REQUIRED WORK
Scan the records for the word "agent". Report each line where it occurs.

DATA TO USE
◇ ◇ ◇ ◇

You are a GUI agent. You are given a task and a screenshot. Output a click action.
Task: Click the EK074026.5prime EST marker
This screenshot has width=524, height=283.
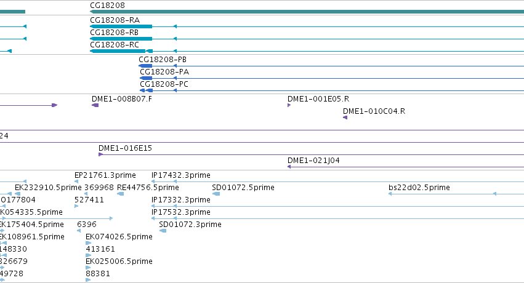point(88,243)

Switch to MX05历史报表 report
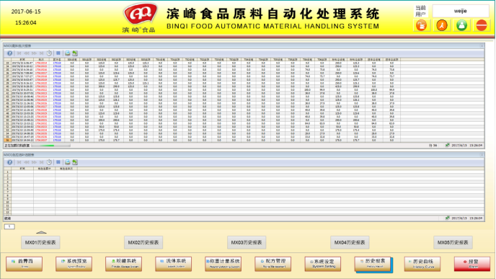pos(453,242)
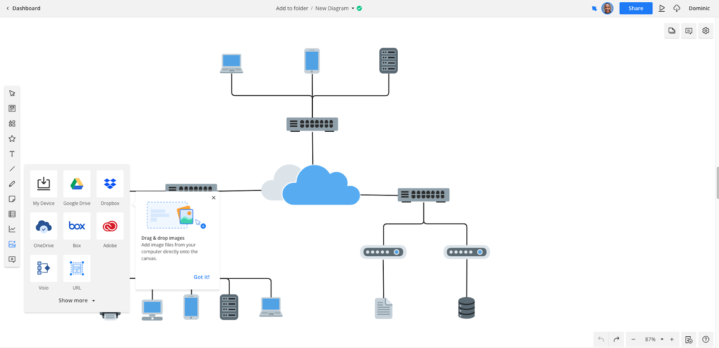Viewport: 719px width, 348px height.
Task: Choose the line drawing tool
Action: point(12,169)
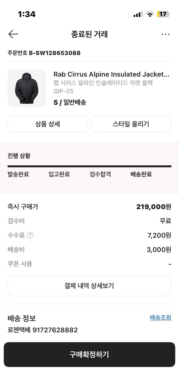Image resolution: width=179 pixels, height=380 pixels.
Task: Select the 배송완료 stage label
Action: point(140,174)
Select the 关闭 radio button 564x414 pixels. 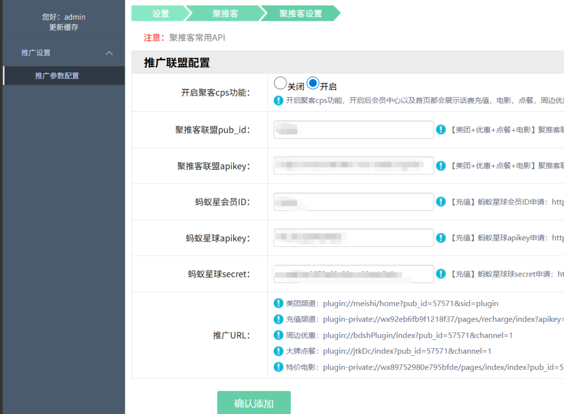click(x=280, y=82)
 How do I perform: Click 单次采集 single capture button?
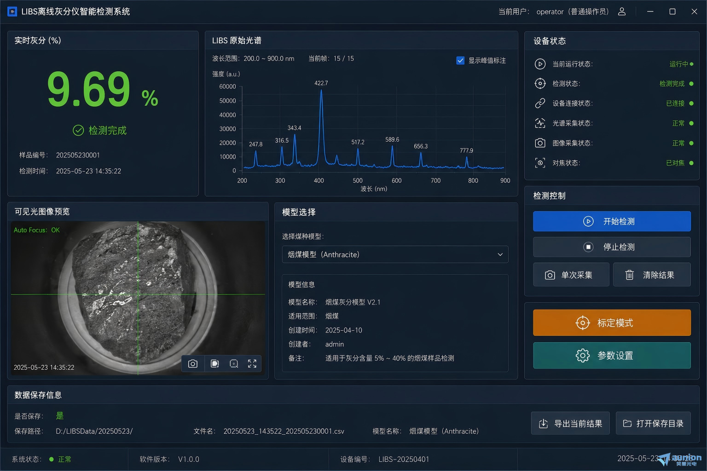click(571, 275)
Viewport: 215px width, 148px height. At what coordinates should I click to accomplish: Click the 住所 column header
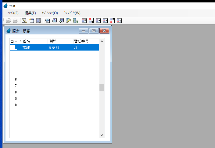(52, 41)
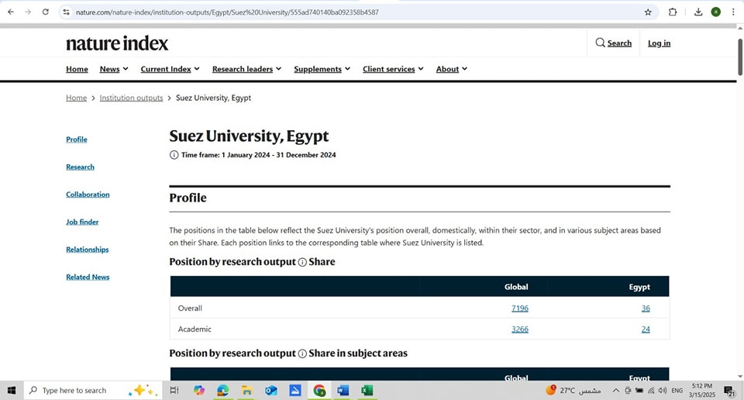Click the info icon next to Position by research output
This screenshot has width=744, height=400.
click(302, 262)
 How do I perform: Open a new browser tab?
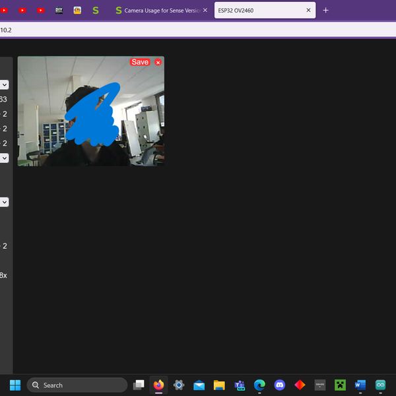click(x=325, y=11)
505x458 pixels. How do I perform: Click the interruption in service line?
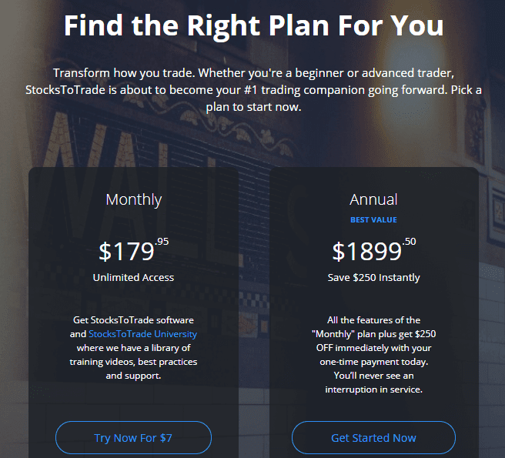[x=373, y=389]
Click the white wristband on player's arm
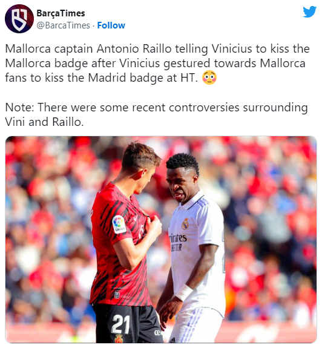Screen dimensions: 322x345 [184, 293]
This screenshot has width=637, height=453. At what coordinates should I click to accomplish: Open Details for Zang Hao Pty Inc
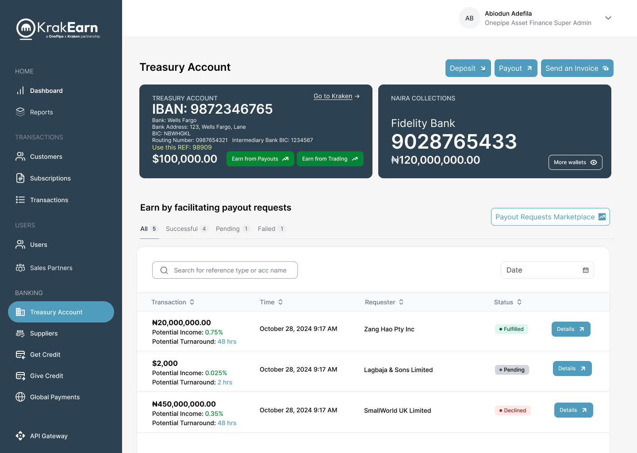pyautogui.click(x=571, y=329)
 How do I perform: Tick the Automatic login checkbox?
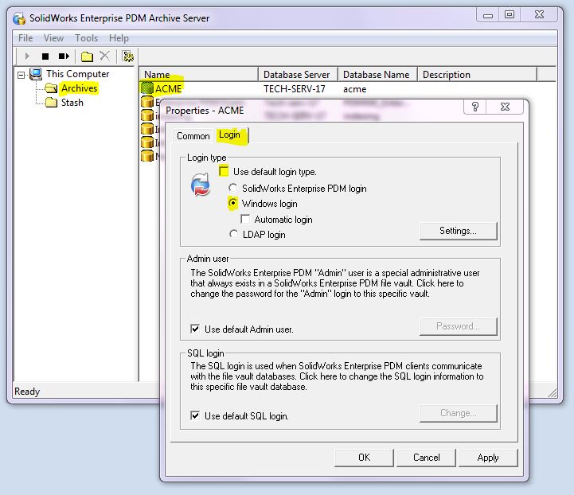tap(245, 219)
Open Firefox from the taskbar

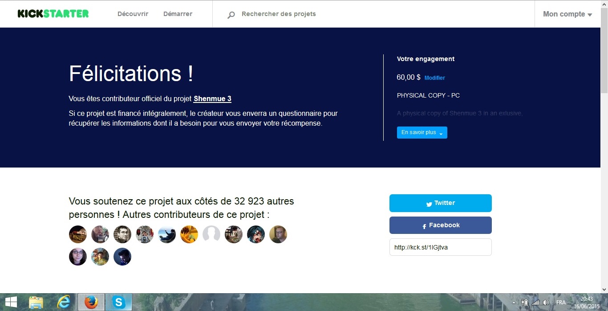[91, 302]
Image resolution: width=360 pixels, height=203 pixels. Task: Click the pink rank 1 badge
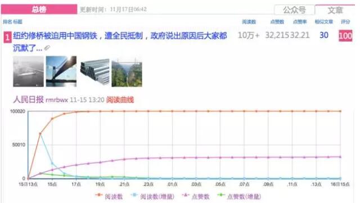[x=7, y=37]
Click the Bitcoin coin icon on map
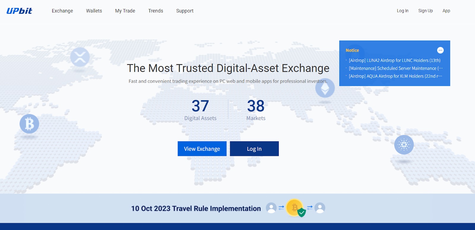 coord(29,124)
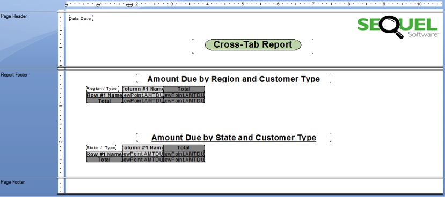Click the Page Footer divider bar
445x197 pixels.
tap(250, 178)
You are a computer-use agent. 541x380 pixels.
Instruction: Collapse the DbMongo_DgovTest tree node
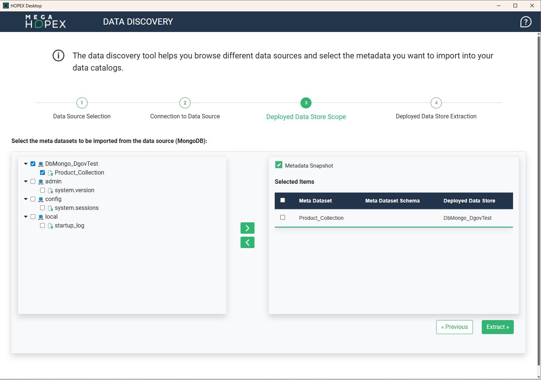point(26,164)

◇ ◇ ◇ ◇

RESPONSE TO THIS EXERCISE
You are a GUI agent. You are given a task and a screenshot. Output a click action.
You are a computer-use agent. 541x380 pixels.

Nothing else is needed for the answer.